With its proposal for a potential treatment for rare diseases like gene therapy, sickle cell, initial investors are losing in high-ambitioned areas such as obesity and cancer, as sales for some new remedies decrease.
In the previous year, some drug manufacturers have withdrawn from the region, including the fugger, which has recently stopped selling their gene therapy for Hemophilia, priced at $ 3.5 million per patient. Bluered bio, a gene therapy pioneer was sold at about $ 10 billion once, private equity firms in $ 30 million last month.
In 2024, the developers of gene therapy and gene-editing products picked up less than $ 1.4 billion in the 39 vertebra round, according to a data analysis Delforma For Roots,
In 2023, he raised $ 3.5 billion in 60 deals, which was 57% below the $ 8.2 billion summit of the sector in 122 deals in 2021.
To return to investor interest in gene therapy, “There are better ways to make some of these complex products, cheap ways,” said Sabin Bral, Ernst and Young Global Life Sciences Deal Leader.
Companies like Novartis say they are continuing gene therapy research.
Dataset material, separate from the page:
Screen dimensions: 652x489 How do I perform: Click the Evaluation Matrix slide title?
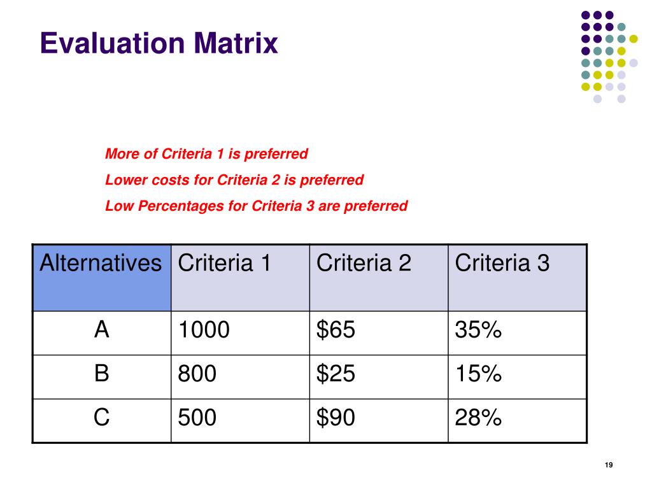click(x=159, y=43)
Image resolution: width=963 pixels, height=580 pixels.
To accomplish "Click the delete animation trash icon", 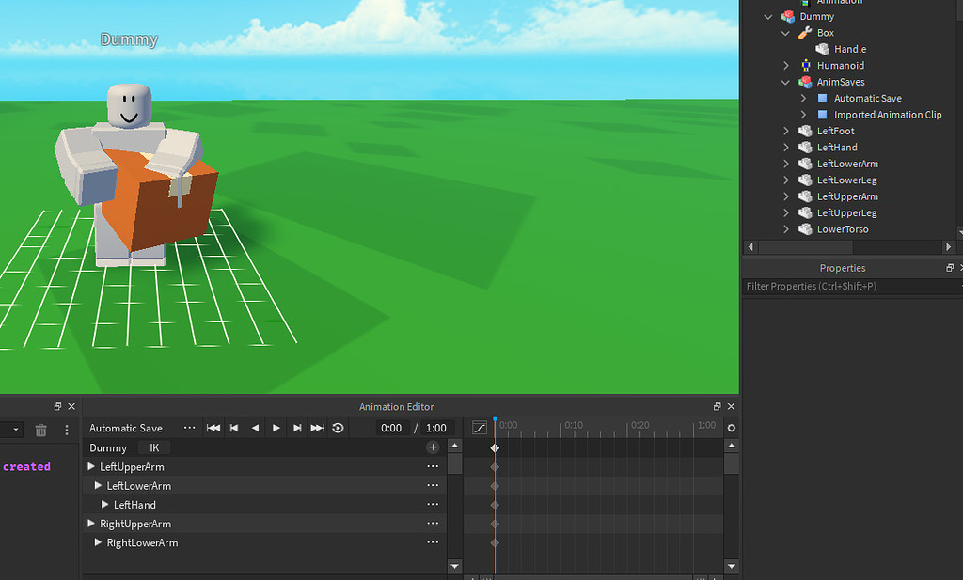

More than 95% of infants born in the US with a rare neuromuscular disorder called spinal muscular exploitation are now treated with its zolgensma gene therapy and is being developed for older children.
Chief Operating Officer Stuart Arbakal said that vertex pharmaceuticals continue to see patients with sickle cell diseases starting the process to get their causing therapy.
He said that treatment, which was only $ 10 million sales of 2024, was followed as the company believed that gene editing introduced the best solution for people living with weak disease.
Gene therapy-a one-time process of inserting a modified gene to compensate for a defective genes or changes that the patient’s cells produce protein-a complex process in which patients have often to be hospitalized, not always clear with insurance coverage.
The US Food and Drug Administration has supported success treatments, which have multimilian-dollar prices.
Peter Marx, director of the FDA’s Center for Biological Evolution and Research, said that Reuters believe that scientific challenges, manufacturing difficulties and genuine the therapy applications will be worked on “speed bumps” including the real world application of gene therapy.
Marx said earlier this month, “We need to combine a streamlined regulatory process (…) that there is a package of things to reduce costs with manufacturing reforms so that they are no longer the cost prohibitory.” “I hope we have a group that is going to come here through the next years.”
Safety issues are also a matter of concern even after approval. Sarpta Theraputics said that a 16 -year -old boy died this week after a rare muscle dystrophy of the company died of acute liver failure after receiving the gene therapy.
Meanwhile, weight -loss drugs are expected to look at an annual sales of $ 150 billion in the coming years, as new, highly effective drugs have increased external demand. Obesity medical science attracted $ 1.75 billion in enterprise capital last year, about $ 630 million in Triple 2023.
Overall, the global bioforma venture funding increased from $ 23.2 billion in 2023 to $ 23.2 billion in 2023. According to cancer, the top area was $ 10.3 billion. Deelforma.